Dans un coin, la guérisseuse souffla bruyamment, comme un gloussement grossier.
— Qu’as-tu, la vieille ? l’interpella Eker d’une voix qui faiblissait.
— Vous parlez comme si vous n’aviez pas le choix de votre conduite, comme si vous étiez condamnés à toujours tuer ou laisser mourir. Mais rien ne vous obligeait à choisir la carrière des armes. Beaucoup d’hommes mènent une existence plus paisible.
— Des marchands et des paysans ? La belle affaire… fit Eker avec un reniflement de dédain.
— Des soigneurs aussi, et des érudits, reprit la guérisseuse. Même aujourd'hui, vous pourriez encore quitter votre profession.
— Tu ne comprends pas, intervint Karman. Nous sommes des fils cadets de grandes familles, maudits dès la naissance. Nous n’avons qu’une seule voie possible si nous voulons connaitre fortune et honneurs. On ne devient pas grand en écrivant des livres !
— Qu’est-ce qui vous oblige à devenir « grands » ? Chacun peut trouver sa place dans le monde, sans forcément chercher à dominer les autres…
Les deux hommes éclatèrent de rire.
— Mais c’est la seule chose qui compte ! conclut Eker.
La fumée du campement s’élevait entre les cimes des pins, et le vent du matin la dissipait avant qu’elle ne monte plus haut et devienne visible. De temps à autre, Edvin vérifiait d’un coup d’oeil que la brise ne retombait pas. Il n’avait aucune envie d'attirer l'attention des barbares.
Sigurt termina son repas - des baies et des racines, qui accommodaient une poule sauvage qu’ils avaient tuée sur un coup de chance. Il jeta ses restes, se leva et arpenta le sol tapissé d’aiguilles, tandis qu’Edvin continuait de mâchonner. La viande était dure, mais pas sans saveur.
— Tu es sûr que personne ne nous a vus ?
— Seulement des morts, Sigurt.

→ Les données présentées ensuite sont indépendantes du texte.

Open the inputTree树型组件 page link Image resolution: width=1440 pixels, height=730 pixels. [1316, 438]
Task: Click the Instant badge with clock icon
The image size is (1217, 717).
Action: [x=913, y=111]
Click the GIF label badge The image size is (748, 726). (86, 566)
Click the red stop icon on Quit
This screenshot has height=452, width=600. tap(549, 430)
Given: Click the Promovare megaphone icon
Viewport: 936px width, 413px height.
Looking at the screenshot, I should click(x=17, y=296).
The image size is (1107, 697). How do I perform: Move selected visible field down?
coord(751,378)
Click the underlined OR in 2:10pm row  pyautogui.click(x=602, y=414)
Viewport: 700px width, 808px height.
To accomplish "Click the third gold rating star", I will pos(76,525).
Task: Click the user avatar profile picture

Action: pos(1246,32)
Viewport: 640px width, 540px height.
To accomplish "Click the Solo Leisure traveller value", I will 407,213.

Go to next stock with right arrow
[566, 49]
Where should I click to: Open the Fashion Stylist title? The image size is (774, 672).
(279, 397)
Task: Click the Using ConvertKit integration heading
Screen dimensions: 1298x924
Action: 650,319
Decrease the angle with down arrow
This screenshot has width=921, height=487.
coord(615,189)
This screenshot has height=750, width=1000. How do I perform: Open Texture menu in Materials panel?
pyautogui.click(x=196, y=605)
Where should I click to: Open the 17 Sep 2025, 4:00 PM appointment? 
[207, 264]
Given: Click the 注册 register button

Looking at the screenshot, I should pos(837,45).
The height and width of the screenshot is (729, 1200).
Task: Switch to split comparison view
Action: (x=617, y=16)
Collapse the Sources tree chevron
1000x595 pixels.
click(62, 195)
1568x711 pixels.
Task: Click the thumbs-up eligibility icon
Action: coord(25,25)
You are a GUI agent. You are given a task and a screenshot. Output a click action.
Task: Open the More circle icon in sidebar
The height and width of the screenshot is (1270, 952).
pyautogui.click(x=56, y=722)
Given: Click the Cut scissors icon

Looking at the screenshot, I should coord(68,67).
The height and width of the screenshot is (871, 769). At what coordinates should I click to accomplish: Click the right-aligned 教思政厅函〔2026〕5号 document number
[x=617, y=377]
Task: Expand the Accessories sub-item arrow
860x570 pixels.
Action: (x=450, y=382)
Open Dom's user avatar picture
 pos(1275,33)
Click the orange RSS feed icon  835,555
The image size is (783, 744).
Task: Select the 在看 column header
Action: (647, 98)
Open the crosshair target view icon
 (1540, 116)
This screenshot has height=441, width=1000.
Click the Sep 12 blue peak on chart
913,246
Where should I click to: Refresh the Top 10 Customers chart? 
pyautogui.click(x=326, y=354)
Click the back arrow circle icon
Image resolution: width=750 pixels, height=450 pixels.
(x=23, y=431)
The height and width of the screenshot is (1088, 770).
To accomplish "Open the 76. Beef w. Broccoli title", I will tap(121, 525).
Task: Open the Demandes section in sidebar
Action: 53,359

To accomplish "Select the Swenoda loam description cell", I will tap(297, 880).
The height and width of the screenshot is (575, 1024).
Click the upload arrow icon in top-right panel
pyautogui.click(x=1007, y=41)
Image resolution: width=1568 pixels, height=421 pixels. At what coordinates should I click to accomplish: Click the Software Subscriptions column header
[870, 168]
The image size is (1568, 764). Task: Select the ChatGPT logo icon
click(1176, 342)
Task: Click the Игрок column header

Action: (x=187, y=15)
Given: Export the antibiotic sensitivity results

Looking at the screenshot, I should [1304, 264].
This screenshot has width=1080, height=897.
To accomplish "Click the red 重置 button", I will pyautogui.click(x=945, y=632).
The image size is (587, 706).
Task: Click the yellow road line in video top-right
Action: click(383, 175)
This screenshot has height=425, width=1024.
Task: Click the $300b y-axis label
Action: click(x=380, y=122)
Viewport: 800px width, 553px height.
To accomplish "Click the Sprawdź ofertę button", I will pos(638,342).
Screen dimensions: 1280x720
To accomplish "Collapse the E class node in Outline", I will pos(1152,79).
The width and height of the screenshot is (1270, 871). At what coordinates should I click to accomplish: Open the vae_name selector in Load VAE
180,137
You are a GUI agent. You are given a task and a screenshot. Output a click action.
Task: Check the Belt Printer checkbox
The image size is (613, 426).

Les autres n’ont vu que nos derrières, quand on courait vers le sanctuaire.
— Mais quand on est sortis, il y avait encore des soldats…
— Il faisait nuit, et ils avaient d’autres chats à fouetter.
— Si quelqu’un nous reconnait un jour, on nous enverra droit au gibet.
— Tu as raison, l’ami, mais je vois mal comment cela pourrait arriver.
— Il viendra d’autres Alaniens, et les barbares qui nous ont capturés n’ont pas tous disparu… Qui sait quelles histoires ils pourraient se raconter.
— Que veux-tu faire ?
— Contre les barbares ou le Cercle, pas grand-chose. Mais si l’un d’entre nous se fait prendre un jour, il ne faut surtout pas qu’il dénonce l’autre. C’est d’accord ?
Edvin approuva de la tête.
— Prêtons serment, insista Sigurt.
— Si tu le souhaites.
Ils jurèrent à la mode des chevaliers Alaniens, poing contre poing, et récitèrent les anciennes formules qui les liaient dans le secret.
Puis ils levèrent le camp en silence. Au moment de reprendre la longue route vers le Sud, Edvin se tourna vers Sigurt :
— On n’avait pas vraiment le choix. On a fait ce que les circonstances exigeaient.
Sigurt haussa les épaules.
— Je sais, répondit-il. Mais il vaut mieux qu’on n’aie jamais à l’expliquer.
Et ils partirent à travers les fougères et les buissons épineux.